Он подскочил ко мне и схватив за волосы, резко дёрнул на себя.

– Слушай сюда, тварь, никуда ты не денешься! Подпишешь все бумаги, как миленькая! Иначе я тебя живьём сгною! – зло прокаркал мент, брызгая на моё лицо своими слюнями.

– Руку убери, – спокойно проговорила я. – А с родственниками ты просчитался. В следующий раз лучше справки наводи, – зачем-то соврала я.

Руку он убрал. Встал, поправил форму и направился к двери. У двери он обернулся и зло прошипел: Ты, сучка, пожалеешь, что на свет родилась! Сама приползёшь и не на одну, а на две квартиры документы подпишешь.

– Не подавишься? Как бы тебе самому без работы не остаться, да на скамье подсудимых не оказаться, помогальщик ты наш сердобольный. Чего встал? Топай отсюда, пока я медперсонал не позвала и заявление на тебя не написала.

Он вышел, забыв попрощаться, а дверью хлопнул так, что я думала она с петель слетит. Придурок чёртов.

Вдох, выдох, вдох выдох. Счёт до десяти помог мне успокоиться, хотя руки дрожали.

«И как таких недоумков земля носит,» – подумала я. В палату заглянула, удивлённая шумным уходом мента, медсестра по этажу.

– У вас всё нормально?

– У меня да, а вот товарищу, что вышел отсюда, успокоительное бы не помешало, – проговорила я улыбаясь.
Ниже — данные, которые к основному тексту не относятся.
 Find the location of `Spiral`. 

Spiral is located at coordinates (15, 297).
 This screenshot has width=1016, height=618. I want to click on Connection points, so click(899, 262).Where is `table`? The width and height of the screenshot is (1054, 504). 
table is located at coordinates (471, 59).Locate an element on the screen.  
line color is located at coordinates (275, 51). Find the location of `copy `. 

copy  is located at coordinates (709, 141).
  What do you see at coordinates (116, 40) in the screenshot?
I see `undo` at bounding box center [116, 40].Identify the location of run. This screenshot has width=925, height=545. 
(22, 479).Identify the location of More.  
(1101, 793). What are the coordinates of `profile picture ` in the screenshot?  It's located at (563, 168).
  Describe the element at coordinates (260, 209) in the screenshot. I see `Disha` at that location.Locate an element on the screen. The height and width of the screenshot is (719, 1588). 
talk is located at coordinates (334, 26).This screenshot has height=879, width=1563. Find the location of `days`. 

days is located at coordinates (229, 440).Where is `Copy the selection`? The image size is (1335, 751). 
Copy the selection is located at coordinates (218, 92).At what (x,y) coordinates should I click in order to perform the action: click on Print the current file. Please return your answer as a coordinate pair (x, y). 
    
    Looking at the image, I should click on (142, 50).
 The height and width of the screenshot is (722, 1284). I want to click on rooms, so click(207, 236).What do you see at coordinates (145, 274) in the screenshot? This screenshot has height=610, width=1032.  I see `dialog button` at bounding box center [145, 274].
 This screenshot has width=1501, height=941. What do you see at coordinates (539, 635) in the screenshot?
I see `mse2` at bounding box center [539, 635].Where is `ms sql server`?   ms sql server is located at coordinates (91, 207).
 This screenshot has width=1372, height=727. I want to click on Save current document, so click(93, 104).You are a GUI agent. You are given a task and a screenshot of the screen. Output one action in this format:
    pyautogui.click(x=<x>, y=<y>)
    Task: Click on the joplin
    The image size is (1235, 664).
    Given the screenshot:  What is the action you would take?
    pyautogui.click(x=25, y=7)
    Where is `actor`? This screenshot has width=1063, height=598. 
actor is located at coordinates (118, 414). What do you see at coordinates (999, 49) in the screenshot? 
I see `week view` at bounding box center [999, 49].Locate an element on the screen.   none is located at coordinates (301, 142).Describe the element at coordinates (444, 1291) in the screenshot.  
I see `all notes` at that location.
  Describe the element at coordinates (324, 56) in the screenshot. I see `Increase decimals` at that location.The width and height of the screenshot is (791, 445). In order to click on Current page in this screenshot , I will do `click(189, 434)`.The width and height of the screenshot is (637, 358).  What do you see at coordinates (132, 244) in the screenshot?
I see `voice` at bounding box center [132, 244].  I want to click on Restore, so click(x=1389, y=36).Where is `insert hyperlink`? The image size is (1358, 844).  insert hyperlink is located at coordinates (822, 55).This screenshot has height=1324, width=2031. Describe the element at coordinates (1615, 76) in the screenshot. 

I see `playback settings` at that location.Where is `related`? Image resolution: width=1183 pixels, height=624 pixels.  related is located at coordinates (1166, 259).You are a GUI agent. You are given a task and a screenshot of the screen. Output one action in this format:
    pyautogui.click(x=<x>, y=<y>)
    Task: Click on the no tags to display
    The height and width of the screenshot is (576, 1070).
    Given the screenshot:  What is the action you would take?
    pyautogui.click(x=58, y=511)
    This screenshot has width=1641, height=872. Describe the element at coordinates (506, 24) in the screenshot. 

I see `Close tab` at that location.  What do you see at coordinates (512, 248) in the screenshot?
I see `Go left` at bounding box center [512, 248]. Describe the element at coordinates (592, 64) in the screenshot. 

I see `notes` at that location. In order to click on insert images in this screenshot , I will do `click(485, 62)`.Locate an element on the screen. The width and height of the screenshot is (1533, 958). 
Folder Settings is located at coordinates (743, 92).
Медсестра хмыкнула и скрылась за дверью.


Мне не хотелось никого видеть. В каком-то тягучем тумане прошла вся следующая неделя. Попеременно появлялись то Катюша, то тёть Глаша. Обе пытались меня развеселить и утешить. Таскали мне полные сумки еды, от чего моя палата напоминала фруктовый ларёк.

В один из дней ко мне заглянул врач и сказал, что сегодня меня выписывают. Вещи у меня были, тёть Глаша принесла мне их в один из своих приходов.

При выписке мне отдали сумку моего мужа, в которой были ключи от нашей квартиры, а ещё его карточки и деньги. Беря её в руки, я в полной мере ощутила, что Виктора больше нет и никогда не будет. Что я уже никогда не смогу его обнять и сказать, как сильно я его люблю и как мне с ним повезло. Какой он замечательный, как спокойно мне рядом с ним. Я прижимала сумку к себе, а из глаз моих катились слёзы. Как много я не успела ему сказать…

– Девушка, вам плохо?

Этот вопрос вывел меня из оцепенения. Подняв глаза, я увидела медсестру, с жалостью смотрящую на меня.

– Может вам воды?

– Нет, спасибо всё в порядке, – проговорила я и поблагодарив девушку, пошла к выходу.

Приехав домой, я сняла верхнюю одежду, и забравшись с ногами на диван, решила посидеть в тишине, но звонок мобильного планы мои нарушил.

– Виктория Дмитриевна, это вас Терехин беспокоит. Вам надо в УВД подъехать. Завтра к десяти утра я вас жду, – тараторил мент в трубку, не давая мне вставить и слова.

– Послушайте, Михаил Евгеньевич, ни в какое УВД я не поеду, как видите даже причину вызова, не спрашиваю. А если вам действительно надо, то вызывайте меня повесткой, по-другому не явлюсь. И заканчивайте мне названивать. Я помню наш разговор в больнице, так что притворяться не обязательно, – проговорила я в трубку и нажала отбой. Перед тем как телефон отключился, я отчётливо услышала: Ты пожалеешь тварь.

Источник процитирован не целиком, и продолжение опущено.